**Extrait fourni**.
***

La gestion des ressources humaines

Depuis 1995, l’entreprise a prospéré et s’est agrandie. Elle exploite aujourd’hui 630 ha de cultures de céréales, colza, betteraves, lin et plants de pommes de terre. L’effectif a également augmenté. Ils sont désormais 12 salariés à temps plein sur l’exploitation, dont Max, l’un des quatre enfants de Marianne et Jean. 12 travailleurs auxquels il faut ajouter 4 saisonniers pour la période d’arrachage des pommes de terre. Ces intérimaires reviennent chaque année et sont accueillis dans les mêmes conditions que les autres salariés. Ils sont considérés comme faisant partie de l’équipe et restent fidèles à chaque saison. Luc, le fils aîné de Marianne et Jean, installé depuis fin 2022, participe aussi aux travaux de l’exploitation. Juridiquement, les salariés dépendent, presque tous, d’un groupement d’employeurs, car l’exploitation de la famille Moonen - van Meer est parta-gée en plusieurs sociétés. Ce groupement d’employeurs simplifie la gestion administrative des ressources humaines. Chez M. et Mme Moonen, 
le turn-over n’existe pas, ou si peu. Depuis 28 ans, ils ont connu une seule démission dans leur équipe, en raison d’une réorientation professionnelle de la personne concernée. Alors, quel est le secret de cette fidélité ? Marianne nous propose une réponse simple et pleine de bon sens : « Ici, on prend en compte le bien-être des salariés. On travaille avec eux, aussi dur qu’eux, dans le respect et la confiance, on réalise les mêmes tâches qu’eux ». Elle ajoute : « On ne se voit pas comme étant leurs patrons, on préfère entretenir un esprit d’équipe. On a appris à parler français à leur contact. On évolue ensemble ». Cette proximité ne se traduit pas uniquement dans les mots. Les pauses café du matin et du début d’après-midi sont des rituels partagés par tous. Ils sont des moments d’échange indispensables pour parler de tout et de rien, mais aussi pour organiser la journée.

***

**Données fournies**.
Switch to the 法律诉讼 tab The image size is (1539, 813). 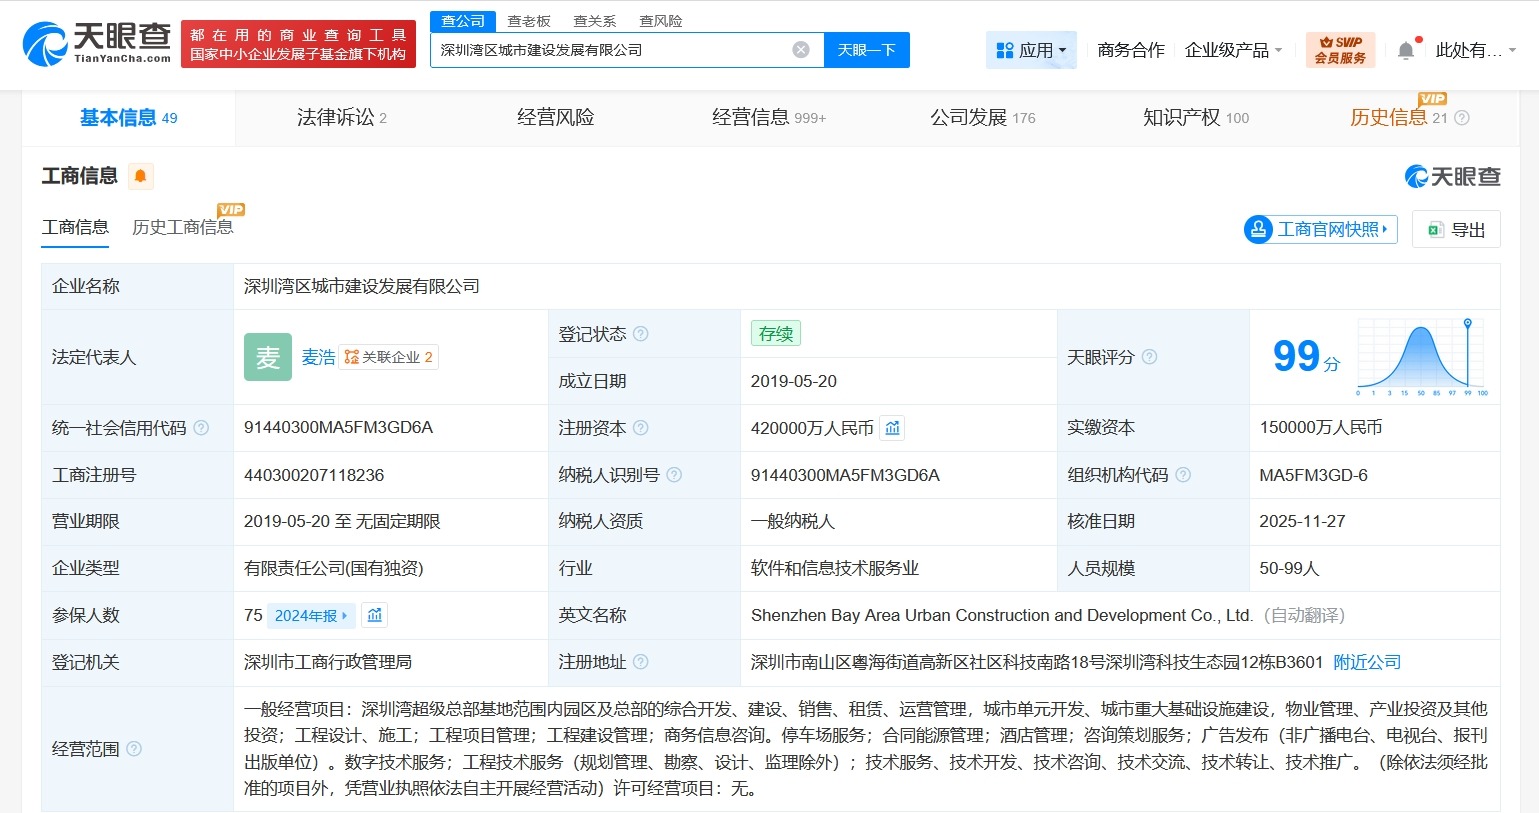pyautogui.click(x=333, y=117)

***

**Actions à mener**.
a. D'après l'extrait sur la gestion des ressources humaines, répondez aux questions suivantes :
(i) Combien d'hectares de cultures l'entreprise exploite-t-elle aujourd'hui ?
(ii) Combien de saisonniers s'ajoutent aux salariés pour l'arrachage des pommes de terre ?
(iii) Pour quelle raison la seule démission connue en 28 ans a-t-elle eu lieu ?
b. Prolongez l'extrait sur la gestion des ressources humaines de l'exploitation à partir de sa dernière phrase.

**Réponses par consigne**.
a.
(i) 630 ha.
(ii) 4 saisonniers.
(iii) En raison d'une réorientation professionnelle de la personne concernée.

b.
La qualité de vie et des conditions de travail

Le bien-être et la qualité de vie au travail sont également des marqueurs forts auxquels Marianne et Jean sont très attachés. Tous les efforts sont faits pour offrir de bonnes conditions aux salariés : un réfectoire confortable et bien équipé, des sanitaires impeccables, une mise à disposition de matériel moderne et aux normes (la climatisation des tracteurs est contrôlée tous les ans), une attention particulière portée sur les postes de travail les plus pénibles (triage, épuration…) et sur la sécurité, des installations pensées pour gagner en efficacité et en praticité, etc.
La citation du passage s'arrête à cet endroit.